Aim of the exercise – Work out the number of lines in the records that include the word "checkmark"; reply with that number alone.

# # #

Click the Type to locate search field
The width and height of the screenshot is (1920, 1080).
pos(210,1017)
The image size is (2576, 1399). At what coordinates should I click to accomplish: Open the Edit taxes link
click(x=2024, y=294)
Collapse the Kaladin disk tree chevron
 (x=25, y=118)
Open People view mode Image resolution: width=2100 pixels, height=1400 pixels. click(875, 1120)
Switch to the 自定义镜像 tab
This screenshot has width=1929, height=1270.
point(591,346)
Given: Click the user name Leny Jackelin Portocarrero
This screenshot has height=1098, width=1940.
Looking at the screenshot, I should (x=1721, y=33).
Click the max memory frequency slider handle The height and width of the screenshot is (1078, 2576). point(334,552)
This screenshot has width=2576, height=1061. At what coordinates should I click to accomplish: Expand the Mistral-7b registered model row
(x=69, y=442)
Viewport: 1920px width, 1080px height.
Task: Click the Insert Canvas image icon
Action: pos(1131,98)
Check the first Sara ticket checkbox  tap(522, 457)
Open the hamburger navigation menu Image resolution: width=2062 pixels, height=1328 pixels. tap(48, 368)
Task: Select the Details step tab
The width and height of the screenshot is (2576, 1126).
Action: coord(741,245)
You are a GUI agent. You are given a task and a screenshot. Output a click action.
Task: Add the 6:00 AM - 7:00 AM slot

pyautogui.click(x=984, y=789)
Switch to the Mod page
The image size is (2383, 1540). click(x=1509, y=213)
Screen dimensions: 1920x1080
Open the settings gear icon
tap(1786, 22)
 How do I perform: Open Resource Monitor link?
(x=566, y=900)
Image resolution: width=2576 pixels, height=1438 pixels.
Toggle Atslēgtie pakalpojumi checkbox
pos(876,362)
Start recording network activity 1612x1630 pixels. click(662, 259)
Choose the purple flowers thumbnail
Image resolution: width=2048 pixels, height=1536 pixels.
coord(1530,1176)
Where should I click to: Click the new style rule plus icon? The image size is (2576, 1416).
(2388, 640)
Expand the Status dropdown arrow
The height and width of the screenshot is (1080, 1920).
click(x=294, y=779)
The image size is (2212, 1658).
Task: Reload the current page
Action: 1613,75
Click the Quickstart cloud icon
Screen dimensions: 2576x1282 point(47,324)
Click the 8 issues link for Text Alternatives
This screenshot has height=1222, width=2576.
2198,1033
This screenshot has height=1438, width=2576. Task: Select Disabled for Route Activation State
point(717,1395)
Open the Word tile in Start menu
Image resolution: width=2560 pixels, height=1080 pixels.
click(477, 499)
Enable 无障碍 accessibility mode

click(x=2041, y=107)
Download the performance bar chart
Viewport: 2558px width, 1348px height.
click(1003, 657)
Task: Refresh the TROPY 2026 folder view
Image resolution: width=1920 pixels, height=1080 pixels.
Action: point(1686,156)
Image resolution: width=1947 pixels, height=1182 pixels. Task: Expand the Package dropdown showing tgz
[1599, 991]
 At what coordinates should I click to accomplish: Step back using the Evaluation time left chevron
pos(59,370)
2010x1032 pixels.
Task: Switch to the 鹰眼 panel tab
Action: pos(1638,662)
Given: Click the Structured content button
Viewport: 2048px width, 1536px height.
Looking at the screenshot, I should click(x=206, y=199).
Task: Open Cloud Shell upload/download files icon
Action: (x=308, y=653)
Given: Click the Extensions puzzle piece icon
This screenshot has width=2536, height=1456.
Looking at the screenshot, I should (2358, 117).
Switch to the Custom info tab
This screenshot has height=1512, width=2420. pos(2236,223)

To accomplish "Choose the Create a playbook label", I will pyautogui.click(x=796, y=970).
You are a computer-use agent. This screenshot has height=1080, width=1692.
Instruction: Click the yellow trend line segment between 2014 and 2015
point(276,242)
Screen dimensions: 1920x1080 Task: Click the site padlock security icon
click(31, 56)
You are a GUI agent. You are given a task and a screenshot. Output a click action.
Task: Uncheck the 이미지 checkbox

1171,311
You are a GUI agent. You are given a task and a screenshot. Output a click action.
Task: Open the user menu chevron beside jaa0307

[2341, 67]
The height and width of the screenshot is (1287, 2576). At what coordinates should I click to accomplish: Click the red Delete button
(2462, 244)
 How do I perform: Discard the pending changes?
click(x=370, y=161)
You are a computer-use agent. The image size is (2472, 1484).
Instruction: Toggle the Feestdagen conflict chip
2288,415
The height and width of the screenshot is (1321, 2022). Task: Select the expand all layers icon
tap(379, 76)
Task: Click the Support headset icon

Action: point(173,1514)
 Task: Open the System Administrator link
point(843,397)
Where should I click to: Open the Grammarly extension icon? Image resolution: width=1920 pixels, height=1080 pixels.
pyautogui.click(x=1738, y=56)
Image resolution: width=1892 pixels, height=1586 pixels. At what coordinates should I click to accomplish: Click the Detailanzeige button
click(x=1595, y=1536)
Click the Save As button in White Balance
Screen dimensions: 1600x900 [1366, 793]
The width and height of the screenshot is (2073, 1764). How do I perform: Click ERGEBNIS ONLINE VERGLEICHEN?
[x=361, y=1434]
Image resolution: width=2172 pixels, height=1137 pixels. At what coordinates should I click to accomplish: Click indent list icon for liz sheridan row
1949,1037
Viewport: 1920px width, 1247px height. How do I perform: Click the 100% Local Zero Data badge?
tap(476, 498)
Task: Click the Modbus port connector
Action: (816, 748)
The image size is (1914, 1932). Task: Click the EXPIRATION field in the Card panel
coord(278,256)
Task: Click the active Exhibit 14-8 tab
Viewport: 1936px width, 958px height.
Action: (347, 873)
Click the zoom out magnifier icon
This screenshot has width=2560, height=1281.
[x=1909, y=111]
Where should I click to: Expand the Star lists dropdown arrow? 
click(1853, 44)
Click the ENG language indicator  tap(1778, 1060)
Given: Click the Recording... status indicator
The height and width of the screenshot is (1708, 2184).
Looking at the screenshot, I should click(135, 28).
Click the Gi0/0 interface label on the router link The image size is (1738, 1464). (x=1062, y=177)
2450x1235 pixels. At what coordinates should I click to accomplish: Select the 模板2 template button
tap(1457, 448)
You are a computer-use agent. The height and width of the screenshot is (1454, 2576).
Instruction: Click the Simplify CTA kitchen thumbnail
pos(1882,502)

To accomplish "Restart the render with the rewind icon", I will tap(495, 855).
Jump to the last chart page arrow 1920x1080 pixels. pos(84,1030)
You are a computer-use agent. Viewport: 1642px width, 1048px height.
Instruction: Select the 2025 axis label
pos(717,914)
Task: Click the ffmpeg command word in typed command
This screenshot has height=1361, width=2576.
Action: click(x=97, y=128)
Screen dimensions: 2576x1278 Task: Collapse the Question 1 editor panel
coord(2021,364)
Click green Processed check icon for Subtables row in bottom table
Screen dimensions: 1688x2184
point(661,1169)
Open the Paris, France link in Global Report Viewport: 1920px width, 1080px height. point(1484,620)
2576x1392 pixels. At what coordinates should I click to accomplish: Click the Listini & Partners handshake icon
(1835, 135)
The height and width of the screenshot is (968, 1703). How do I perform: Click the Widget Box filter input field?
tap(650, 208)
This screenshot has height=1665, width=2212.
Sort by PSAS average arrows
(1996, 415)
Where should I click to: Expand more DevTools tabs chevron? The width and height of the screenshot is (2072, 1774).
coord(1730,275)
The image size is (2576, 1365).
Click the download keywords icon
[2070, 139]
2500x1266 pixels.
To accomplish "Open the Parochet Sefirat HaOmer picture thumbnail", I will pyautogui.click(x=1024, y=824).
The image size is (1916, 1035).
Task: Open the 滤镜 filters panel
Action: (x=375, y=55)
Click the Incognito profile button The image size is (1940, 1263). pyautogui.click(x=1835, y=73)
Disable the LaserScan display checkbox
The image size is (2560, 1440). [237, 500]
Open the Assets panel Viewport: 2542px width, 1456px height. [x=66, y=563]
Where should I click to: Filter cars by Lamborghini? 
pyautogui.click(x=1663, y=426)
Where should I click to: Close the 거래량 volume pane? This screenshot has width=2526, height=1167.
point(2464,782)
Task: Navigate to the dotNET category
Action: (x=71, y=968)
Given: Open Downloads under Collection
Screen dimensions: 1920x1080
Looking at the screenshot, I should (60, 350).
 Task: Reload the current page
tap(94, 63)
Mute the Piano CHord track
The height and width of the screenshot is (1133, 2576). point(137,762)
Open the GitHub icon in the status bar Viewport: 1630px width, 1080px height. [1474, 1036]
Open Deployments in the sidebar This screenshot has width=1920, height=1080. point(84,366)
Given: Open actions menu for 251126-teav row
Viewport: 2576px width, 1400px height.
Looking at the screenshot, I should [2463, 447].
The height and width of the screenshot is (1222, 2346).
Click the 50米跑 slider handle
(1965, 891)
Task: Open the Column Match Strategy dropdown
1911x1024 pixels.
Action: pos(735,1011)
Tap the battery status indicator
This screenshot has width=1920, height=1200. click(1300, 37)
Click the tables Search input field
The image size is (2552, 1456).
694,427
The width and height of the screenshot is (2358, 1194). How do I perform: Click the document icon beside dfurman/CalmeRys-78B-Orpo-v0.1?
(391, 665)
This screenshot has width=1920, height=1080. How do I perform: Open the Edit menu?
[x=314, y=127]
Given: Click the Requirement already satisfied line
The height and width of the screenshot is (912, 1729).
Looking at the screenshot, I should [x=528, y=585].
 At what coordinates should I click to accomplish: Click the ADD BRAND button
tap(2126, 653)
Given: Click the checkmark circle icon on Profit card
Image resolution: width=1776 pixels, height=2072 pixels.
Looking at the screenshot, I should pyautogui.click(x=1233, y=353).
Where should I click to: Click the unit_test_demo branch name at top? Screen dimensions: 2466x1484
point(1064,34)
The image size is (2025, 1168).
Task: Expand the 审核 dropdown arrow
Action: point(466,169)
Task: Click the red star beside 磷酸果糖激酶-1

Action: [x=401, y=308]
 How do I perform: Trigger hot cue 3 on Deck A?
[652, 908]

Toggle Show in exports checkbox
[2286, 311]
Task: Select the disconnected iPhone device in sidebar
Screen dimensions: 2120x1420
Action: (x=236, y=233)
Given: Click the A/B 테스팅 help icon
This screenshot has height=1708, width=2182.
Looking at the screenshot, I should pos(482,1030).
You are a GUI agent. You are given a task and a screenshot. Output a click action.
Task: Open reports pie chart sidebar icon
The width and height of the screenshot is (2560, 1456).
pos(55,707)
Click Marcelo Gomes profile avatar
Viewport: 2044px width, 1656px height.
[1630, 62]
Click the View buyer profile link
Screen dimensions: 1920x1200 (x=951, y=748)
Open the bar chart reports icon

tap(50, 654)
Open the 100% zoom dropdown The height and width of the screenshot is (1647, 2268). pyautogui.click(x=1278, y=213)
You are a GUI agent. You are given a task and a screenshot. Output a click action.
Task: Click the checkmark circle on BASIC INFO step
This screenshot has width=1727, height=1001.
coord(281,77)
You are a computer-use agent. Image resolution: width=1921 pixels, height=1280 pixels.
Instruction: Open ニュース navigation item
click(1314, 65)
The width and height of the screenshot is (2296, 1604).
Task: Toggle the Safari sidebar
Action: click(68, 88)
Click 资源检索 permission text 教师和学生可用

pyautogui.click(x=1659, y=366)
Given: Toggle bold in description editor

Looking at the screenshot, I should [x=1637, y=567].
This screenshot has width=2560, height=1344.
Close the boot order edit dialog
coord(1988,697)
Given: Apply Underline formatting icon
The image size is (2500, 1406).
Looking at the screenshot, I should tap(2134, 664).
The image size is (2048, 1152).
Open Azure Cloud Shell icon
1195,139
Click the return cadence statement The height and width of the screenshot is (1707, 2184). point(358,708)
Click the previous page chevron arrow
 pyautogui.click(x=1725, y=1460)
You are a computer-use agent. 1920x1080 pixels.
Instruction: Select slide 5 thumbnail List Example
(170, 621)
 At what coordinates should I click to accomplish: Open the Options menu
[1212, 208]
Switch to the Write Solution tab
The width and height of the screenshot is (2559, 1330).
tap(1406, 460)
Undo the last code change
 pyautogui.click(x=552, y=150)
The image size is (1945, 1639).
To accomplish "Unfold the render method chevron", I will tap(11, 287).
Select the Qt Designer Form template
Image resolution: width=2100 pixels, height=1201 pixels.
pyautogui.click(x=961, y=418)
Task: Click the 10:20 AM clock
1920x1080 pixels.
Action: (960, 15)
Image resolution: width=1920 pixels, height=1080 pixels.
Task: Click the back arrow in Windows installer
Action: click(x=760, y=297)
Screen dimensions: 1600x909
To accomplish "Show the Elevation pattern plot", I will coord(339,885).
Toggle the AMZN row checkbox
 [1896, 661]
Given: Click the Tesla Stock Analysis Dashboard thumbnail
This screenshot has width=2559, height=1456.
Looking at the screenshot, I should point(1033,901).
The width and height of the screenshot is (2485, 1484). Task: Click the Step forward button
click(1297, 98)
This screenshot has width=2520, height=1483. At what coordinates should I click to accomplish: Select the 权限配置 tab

# # #

Problem solution – 2